====== Source material
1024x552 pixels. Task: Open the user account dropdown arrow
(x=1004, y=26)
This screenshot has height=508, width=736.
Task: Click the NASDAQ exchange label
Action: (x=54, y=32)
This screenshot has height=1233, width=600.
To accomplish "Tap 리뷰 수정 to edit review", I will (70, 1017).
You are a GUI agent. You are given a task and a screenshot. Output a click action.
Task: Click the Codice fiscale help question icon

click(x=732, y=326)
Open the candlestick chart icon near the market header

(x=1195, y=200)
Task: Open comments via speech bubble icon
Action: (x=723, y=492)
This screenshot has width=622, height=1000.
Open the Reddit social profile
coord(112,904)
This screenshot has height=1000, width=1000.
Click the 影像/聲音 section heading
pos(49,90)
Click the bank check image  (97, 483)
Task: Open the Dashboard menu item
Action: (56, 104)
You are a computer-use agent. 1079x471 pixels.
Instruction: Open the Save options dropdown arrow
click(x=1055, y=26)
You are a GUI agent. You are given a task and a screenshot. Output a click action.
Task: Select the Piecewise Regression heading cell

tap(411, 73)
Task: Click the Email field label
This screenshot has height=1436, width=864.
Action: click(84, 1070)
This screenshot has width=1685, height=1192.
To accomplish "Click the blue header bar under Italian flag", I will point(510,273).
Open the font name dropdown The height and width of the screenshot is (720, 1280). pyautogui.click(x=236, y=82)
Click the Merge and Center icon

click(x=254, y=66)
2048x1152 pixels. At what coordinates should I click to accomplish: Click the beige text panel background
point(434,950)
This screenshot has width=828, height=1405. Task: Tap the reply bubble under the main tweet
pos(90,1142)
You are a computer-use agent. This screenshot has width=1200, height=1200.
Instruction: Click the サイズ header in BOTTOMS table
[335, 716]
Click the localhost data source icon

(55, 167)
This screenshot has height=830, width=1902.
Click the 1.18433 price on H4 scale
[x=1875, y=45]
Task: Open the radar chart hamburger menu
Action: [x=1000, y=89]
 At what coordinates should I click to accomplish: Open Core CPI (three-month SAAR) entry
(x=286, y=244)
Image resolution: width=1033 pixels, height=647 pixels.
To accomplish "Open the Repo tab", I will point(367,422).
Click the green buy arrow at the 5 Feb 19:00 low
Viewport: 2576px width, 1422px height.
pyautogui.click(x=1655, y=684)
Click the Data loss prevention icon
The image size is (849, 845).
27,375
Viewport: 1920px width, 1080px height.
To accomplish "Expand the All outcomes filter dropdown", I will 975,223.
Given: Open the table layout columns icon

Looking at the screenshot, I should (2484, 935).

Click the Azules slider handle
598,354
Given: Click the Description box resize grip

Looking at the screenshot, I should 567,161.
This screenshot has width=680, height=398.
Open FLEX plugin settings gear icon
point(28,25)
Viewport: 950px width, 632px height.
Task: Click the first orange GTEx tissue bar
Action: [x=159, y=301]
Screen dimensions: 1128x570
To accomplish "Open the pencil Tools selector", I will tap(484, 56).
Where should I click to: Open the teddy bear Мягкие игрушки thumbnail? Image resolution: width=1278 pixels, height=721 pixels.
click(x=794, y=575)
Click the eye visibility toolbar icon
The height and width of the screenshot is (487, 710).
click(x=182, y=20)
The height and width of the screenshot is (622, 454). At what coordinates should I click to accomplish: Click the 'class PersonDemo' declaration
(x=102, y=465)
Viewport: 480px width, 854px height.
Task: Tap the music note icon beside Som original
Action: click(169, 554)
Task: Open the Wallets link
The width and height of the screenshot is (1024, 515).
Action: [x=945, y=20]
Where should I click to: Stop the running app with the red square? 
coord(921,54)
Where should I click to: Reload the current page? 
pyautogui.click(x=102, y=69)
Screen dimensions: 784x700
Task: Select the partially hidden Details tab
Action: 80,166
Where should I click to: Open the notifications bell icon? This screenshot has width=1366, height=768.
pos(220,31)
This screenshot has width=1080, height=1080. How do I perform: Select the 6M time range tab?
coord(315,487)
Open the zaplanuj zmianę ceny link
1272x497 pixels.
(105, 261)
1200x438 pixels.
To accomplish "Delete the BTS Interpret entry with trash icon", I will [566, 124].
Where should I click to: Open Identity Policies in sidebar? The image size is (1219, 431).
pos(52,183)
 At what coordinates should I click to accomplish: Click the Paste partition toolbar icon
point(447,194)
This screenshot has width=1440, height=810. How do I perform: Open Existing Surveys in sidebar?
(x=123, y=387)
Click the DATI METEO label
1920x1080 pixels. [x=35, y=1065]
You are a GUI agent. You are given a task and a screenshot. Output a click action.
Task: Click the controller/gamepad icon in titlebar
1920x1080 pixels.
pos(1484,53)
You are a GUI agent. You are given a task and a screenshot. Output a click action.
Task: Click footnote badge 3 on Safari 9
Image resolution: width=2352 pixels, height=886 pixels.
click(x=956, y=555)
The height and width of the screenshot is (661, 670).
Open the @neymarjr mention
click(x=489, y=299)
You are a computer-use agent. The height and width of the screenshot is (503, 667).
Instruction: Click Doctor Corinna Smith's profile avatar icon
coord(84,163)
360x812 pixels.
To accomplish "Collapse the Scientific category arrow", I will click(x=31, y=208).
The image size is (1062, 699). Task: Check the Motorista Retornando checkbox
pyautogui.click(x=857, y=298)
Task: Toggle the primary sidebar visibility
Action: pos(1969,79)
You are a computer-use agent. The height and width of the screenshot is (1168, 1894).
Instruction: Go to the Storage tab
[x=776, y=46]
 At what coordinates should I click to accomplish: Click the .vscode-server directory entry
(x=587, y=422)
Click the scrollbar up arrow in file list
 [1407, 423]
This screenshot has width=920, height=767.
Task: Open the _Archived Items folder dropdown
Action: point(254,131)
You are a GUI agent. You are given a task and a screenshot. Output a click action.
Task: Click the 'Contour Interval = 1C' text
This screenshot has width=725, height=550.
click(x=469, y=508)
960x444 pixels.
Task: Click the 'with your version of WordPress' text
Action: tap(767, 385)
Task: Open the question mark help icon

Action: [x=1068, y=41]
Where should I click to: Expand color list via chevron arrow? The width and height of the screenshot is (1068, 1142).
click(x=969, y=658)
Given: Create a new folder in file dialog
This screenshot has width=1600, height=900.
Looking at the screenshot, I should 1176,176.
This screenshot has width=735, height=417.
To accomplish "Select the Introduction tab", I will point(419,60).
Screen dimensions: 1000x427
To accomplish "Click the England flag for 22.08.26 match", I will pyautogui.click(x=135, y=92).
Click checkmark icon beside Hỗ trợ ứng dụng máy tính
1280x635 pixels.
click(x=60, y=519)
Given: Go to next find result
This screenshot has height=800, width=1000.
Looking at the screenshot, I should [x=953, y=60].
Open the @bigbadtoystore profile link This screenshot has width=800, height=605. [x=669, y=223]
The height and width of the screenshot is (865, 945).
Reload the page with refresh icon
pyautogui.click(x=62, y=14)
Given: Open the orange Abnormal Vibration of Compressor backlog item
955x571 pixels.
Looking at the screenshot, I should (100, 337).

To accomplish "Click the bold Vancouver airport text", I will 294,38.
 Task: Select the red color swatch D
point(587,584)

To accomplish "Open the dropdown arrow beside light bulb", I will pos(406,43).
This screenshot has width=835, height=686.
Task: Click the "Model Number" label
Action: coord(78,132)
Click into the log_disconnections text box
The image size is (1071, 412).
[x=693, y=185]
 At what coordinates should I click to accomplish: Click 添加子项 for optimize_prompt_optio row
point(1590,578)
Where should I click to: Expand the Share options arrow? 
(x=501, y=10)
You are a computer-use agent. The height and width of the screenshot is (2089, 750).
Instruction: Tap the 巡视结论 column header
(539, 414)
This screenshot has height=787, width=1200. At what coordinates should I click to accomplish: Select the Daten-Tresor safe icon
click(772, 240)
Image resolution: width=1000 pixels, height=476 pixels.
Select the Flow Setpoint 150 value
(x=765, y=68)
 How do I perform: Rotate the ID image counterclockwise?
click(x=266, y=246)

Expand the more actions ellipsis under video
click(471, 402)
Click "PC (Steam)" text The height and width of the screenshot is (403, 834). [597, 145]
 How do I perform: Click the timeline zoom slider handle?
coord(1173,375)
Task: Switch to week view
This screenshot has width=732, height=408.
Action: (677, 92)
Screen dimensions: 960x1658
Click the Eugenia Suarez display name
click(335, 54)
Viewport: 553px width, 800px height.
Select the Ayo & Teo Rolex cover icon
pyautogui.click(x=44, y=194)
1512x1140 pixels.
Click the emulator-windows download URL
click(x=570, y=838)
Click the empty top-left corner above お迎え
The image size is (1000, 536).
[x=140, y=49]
============
Directive:
Print the rows from the line containing "This screenshot has width=1440, height=810." up to and including the line containing "Action: point(254,131)", reproducing each line without changes.

Response to the exercise:
This screenshot has width=1440, height=810. How do I perform: Open Existing Surveys in sidebar?
(x=123, y=387)
Click the DATI METEO label
1920x1080 pixels. [x=35, y=1065]
You are a GUI agent. You are given a task and a screenshot. Output a click action.
Task: Click the controller/gamepad icon in titlebar
1920x1080 pixels.
pos(1484,53)
You are a GUI agent. You are given a task and a screenshot. Output a click action.
Task: Click footnote badge 3 on Safari 9
Image resolution: width=2352 pixels, height=886 pixels.
click(x=956, y=555)
The height and width of the screenshot is (661, 670).
Open the @neymarjr mention
click(x=489, y=299)
You are a computer-use agent. The height and width of the screenshot is (503, 667).
Instruction: Click Doctor Corinna Smith's profile avatar icon
coord(84,163)
360x812 pixels.
To accomplish "Collapse the Scientific category arrow", I will click(x=31, y=208).
The image size is (1062, 699). Task: Check the Motorista Retornando checkbox
pyautogui.click(x=857, y=298)
Task: Toggle the primary sidebar visibility
Action: pos(1969,79)
You are a computer-use agent. The height and width of the screenshot is (1168, 1894).
Instruction: Go to the Storage tab
[x=776, y=46]
 At what coordinates should I click to accomplish: Click the .vscode-server directory entry
(x=587, y=422)
Click the scrollbar up arrow in file list
 [1407, 423]
This screenshot has width=920, height=767.
Task: Open the _Archived Items folder dropdown
Action: point(254,131)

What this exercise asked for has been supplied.